H-Diplo Review Essay 183 on The Invisible Emperor: Napoleon on Elba From Exile to Escape

George Fujii's picture

H-Diplo Review Essay 183

16 January 2020

Mark Braude.  The Invisible Emperor:  Napoleon on Elba From Exile to Escape.  London:  Penguin Books, 2018.  ISBN:  978-0735222625.

Review Editors: Diane Labrosse | Production Editor: George Fujii

Review by Ambrogio Caiani, University of Kent

The isle of Elba, off the Tuscan coast, is remarkably beautiful. Blessed with fine beaches, a wonderful climate, and delicious cuisine, today it is a popular tourist hotspot. In the past, the significant iron deposits made the island an important mining site, which brought profit to its rulers. In mid-1814, Elba’s Governor, General Jean-Baptiste Dalesme, must have felt a little like Hiroo Onoda, the famous Japanese soldier who, alone, stranded on Lubang Island, persisted in fighting World War Two for his God-Emperor until 1974. Similarly bereft of news, Dalesme was continuing a war that was already over. Since 1810 he had been assigned to this quiet Mediterranean outpost. The closest he came to combat was taking the odd pot-shot at Royal Navy vessels that were passing by. Unlike Onoda’s case, events quickly took a decidedly unexpected turn.
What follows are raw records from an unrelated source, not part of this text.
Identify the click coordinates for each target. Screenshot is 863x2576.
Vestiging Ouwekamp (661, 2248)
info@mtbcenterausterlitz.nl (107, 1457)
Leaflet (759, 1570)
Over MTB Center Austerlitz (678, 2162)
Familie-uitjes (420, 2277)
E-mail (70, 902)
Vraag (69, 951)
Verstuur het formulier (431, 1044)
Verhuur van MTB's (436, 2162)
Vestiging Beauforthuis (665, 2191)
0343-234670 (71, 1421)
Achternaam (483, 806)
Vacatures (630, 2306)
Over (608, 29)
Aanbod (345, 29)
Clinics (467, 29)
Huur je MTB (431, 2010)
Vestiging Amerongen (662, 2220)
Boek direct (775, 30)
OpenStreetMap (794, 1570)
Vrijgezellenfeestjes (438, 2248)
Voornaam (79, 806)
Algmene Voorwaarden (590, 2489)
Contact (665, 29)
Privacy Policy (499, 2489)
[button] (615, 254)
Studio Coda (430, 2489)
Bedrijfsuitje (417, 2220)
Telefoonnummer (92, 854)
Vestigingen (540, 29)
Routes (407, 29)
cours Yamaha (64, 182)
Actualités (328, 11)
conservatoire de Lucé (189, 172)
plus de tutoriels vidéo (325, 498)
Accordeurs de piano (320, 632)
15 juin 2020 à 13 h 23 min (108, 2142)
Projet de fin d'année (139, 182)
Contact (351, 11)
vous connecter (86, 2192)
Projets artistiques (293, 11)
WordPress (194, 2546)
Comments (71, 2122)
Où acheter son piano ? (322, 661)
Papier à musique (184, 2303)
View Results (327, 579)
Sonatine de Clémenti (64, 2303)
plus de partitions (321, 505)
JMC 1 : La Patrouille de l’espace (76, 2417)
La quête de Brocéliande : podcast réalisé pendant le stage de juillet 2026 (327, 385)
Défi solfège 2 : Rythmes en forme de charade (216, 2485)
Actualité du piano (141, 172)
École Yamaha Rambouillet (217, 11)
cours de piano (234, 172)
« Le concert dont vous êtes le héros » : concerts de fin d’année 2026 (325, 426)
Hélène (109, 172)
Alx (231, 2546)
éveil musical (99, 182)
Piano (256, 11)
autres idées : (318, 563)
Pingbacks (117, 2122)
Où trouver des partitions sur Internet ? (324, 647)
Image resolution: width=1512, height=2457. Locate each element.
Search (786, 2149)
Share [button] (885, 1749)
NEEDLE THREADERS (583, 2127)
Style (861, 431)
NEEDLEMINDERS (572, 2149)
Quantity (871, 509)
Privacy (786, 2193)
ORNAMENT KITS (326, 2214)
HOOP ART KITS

On 3 May the frigate HMS Undaunted sailed into Portoferraio, Elba’s principal town. To everyone’s amazement, the Emperor Napoleon disembarked and took possession of his new miniature empire. Under the terms of the Treaty of Fontainebleau, agreed with Tsar Alexander I, the defeated Emperor of the French was granted lifetime sovereignty over the island. On arrival the auspices seemed unfavourable to Napoleon. When asked his opinion of the Elbans, Dalesme replied “the people of Elba are good, gentle and in no way resemble the people of Corsica [!].” A few days later, while Napoleon was surveying one of the beaches of the island, a local inhabitant emerged out of nowhere screaming “long live the king of England!” Napoleon grabbed the hilt of his sword; tragedy was luckily averted thanks to the quick thinking of his entourage who chased the impertinent subject away. [1]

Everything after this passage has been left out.